Underlying suit: Dean owned a cement contracting business. He was its president. One day he sold 10% of his shares to Suburban, entering into a stock purchase and merger option agreement, warranting and representing that his company had certain water rights. But that allegedly was untrue. About two years after the sale, his company acquired his remaining shares. Dean was out. About a year later, Suburban sued Dean for breaching the purchase agreement, based on alleged misrepresentations about the company’s water rights. Later his company became a plaintiff and a fraud claim was added.

The D&O policy and notice: At the time of the suit, the company had a D&O policy, with a 1-year policy period, effective November 1, 2009-2010. As an express condition precedent to coverage, the policy required an insured to provide written notice to the D&O insurer “as soon as practicable” after becoming aware of a claim, but “not later than 60 days” after the policy period expired, so by December 30, 2010.

The company and Suburban purchased the D&O policy, but Dean didn’t know about it. So he defended himself against the claims by Suburban and the company.

In about March 2012, about 16 months after the D&O policy expired, Dean finally learned about the D&O policy and provided the D&O insurer notice of the suit, but received no response.

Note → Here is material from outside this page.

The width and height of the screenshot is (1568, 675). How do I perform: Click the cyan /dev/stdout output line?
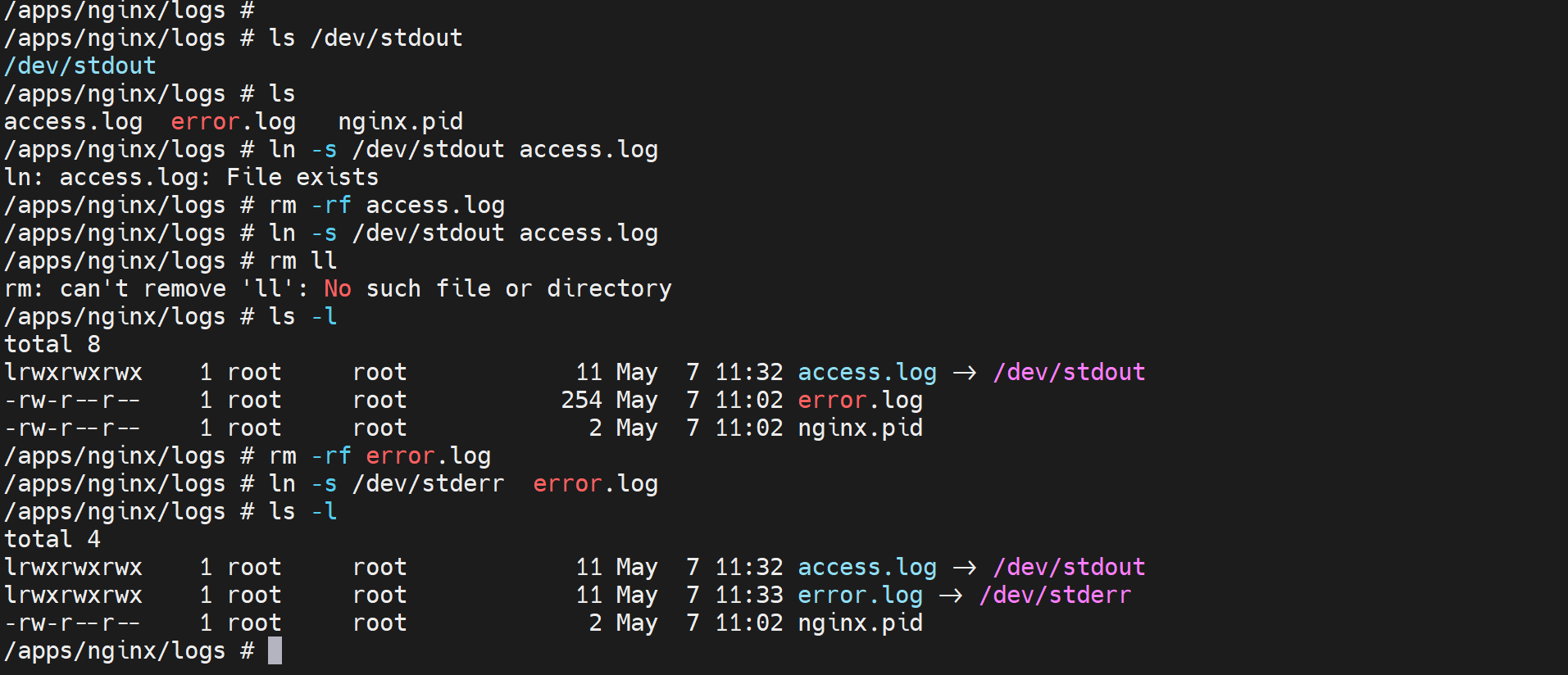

The coverage suit: Dean settled the suit by Suburban and the Company and then sued the D&O insurer for coverage. As a defense, the D&O insurer raised Dean’s failure to report the claim by the policy’s December 30, 2010 reporting deadline. Dean argued the D&O insurer couldn’t avoid coverage based on late notice absent proof that it was prejudiced by the delay. The D&O insurer argued that the notice-prejudice rule didn’t apply to a date-certain notice requirement in a claims-made policy.

The Federal District court granted the D&O insurer’s motion to dismiss Dean’s claims. Dean appealed. The Tenth Circuit then certified two questions to the Colorado Supreme Court: (1) whether the notice-prejudice rule applies to claims-made liability policies in general; and (2) if so, whether the rule applies to both types of notice requirements in those policies.

The case generated national interest from policyholders and insurers alike. There were friend-of-the-court briefs by the insurance industry including the American Insurance Association, Complex Insurance Claims Litigation Association, and Property Casualty Insurers Association of America; from trial lawyers, including The Colorado Trial Lawyers Association; and from a policyholder group, United Policyholders.

The Decision: The court reframed the Tenth Circuit’s certified questions, limiting the issue to whether the notice-prejudice rule applies to the date-certain notice requirement in a claims-made policy. It then answered that question as “no.”

Colorado, like many states, required that an insurer issuing an occurrence policy prove prejudice to avoid coverage based on late notice. In refusing to extend the notice-prejudice rule to claims-made policies, the court stressed the fundamental differences between occurrence and claims-made policies:

The conceptual differences between occurrence and claims-made liability policies lie at the core of this case. The Colorado Division of Insurance defines an occurrence policy as “an insurance policy that provides liability coverage only for injury or damage that occurs during the policy term, regardless of when the claim is actually made.” 3 Colo. Code Regs. 702-5:5-1-8 (2014). A claims-made policy, by contrast, is “an insurance policy that provides coverage only if a claim is made during the policy period or any applicable extended reporting period.” Id. Thus, occurrence policies and claims-made policies are almost the mirror image of each other: an occurrence policy provides coverage for events that happen during the policy period, even if the claim is brought many years in the future; a claims-made policy provides potential coverage for claims brought against the insured during the policy period, even if the underlying event giving rise to liability occurred many years in the past. See 1 Steven Plitt, Daniel Maldonado & Joshua D. Rogers, Couch on Insurance § 1:5, at 15-16 (3d ed. 2009 & Supp. 2014). With an occurrence policy, an occurrence entitles the insured to benefits under coverage that already exists, and timely notice is merely a condition of retaining that coverage. 3 Allan D. Windt, Insurance Claims and Disputes § 11:5 (6th ed. 2013). Claims-made policies, on the other hand, provide only potential coverage because timely notice of the claim to the insurer is a prerequisite to coverage under such policies. Id. In other words, coverage is triggered only if the insured provides timely notice of the claim.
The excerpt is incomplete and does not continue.